I am believing that they are simply using him. In the two years, we were together he never got a birthday card, Christmas gift or nothing.

Only when I see them is when they picking up money and when they come to raid my fridge.

I am sick and tired of these terrible children. I want to ask them to stay away from my home but I can’t.

I want to tell my husband be careful about giving them so much but Dominican men always find an excuse to harbor their children. What should I

What should I do?

I am fed up Bella. Trust me!

Fed Up
………………………………………………………………………………………………………………
Dear Fed Up,

If it’s one thing I realize from your letter is that you do sound frustrated and if what you’ve said it true, that can drive anybody up the wall.

You need to sit with your husband and speak with him about your concerns.

But you cannot go to him with that kind of anger because that can turn him off. Be as subtle as you can.
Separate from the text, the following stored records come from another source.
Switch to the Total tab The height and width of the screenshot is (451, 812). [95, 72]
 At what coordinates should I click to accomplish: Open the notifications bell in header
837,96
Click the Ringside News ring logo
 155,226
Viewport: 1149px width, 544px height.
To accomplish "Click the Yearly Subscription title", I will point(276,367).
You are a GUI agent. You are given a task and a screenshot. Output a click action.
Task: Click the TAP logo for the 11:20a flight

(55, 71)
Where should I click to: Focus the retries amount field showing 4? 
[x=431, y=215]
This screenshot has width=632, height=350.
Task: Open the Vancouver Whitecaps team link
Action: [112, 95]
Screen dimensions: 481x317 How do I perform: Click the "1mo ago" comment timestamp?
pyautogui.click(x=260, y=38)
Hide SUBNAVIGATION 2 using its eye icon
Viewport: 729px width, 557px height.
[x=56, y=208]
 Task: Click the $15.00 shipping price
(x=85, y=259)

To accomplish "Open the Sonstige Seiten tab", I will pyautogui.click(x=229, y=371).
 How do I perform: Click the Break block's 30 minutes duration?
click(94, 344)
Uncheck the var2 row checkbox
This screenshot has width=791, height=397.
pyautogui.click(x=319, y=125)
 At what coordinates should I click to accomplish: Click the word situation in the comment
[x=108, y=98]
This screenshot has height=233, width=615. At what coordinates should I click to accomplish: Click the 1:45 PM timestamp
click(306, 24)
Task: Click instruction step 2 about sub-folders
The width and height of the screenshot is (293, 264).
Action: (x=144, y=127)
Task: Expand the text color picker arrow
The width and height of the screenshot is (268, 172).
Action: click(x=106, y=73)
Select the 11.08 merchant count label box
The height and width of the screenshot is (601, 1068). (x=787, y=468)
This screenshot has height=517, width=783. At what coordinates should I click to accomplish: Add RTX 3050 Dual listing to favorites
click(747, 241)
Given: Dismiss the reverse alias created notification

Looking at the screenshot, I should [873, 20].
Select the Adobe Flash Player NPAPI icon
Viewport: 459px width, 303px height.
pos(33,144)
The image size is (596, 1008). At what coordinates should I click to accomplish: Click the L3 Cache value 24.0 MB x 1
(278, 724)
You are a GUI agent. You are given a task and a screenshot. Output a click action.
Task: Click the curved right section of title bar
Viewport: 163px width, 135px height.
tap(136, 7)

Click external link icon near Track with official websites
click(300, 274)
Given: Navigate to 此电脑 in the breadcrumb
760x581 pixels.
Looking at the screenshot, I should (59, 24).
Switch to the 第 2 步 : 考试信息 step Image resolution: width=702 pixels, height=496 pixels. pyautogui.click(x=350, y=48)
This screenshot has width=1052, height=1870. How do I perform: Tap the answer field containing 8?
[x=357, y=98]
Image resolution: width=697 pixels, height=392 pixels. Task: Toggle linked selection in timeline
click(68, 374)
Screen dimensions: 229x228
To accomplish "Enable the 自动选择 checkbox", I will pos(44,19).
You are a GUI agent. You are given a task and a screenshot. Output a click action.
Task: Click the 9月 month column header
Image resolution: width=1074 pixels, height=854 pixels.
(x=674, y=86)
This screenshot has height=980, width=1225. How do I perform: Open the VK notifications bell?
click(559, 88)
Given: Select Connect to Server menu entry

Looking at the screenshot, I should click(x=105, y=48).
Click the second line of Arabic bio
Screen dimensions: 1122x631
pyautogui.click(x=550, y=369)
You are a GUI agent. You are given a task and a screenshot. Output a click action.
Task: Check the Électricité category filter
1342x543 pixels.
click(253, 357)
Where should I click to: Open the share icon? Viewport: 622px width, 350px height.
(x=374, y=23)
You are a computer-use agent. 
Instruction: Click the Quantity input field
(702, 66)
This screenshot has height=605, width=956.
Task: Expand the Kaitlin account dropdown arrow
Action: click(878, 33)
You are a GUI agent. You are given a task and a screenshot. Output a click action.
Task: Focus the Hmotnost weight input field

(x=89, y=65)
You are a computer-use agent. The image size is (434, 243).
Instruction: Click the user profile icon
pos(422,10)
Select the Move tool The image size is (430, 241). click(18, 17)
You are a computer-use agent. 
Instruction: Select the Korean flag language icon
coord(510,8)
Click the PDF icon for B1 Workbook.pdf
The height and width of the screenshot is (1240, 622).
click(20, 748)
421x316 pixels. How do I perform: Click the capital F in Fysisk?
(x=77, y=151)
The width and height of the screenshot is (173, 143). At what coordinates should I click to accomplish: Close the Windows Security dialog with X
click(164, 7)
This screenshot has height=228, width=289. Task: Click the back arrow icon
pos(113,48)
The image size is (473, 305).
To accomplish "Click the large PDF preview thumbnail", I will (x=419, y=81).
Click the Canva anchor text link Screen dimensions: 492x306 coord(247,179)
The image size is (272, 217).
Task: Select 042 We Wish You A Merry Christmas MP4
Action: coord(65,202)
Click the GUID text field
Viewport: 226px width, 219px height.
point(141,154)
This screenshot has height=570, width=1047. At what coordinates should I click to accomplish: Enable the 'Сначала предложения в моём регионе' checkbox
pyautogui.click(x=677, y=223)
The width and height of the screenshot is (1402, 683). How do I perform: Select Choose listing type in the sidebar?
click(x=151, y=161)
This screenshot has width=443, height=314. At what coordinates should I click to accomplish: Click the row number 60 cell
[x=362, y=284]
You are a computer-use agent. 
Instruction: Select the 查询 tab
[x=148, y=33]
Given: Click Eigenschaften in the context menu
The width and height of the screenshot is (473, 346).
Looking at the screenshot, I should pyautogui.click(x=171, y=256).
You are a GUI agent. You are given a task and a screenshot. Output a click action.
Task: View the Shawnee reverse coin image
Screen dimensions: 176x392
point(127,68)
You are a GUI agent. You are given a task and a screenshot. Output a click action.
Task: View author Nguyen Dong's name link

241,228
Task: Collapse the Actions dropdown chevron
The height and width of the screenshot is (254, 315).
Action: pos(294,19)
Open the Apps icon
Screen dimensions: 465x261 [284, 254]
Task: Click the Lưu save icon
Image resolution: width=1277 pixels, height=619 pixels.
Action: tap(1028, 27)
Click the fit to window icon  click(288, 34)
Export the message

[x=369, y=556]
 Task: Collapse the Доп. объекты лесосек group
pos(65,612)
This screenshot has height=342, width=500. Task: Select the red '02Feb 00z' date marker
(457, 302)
Of course his children are his, and he will feel a level of loyalty to them but they are grown people and should be able to provide basic needs for themselves.

If he is to bounce back from walking out of marriage with nothing, then he cannot be giving money loosely to children who are adults.

There will be instances where parents may have to lend financial support to their children given the circumstances and you cannot be angry at that.

But if they employed they should be able to buy their own food, cloths and take care of the financial needs. If not, then they might as well quit their jobs.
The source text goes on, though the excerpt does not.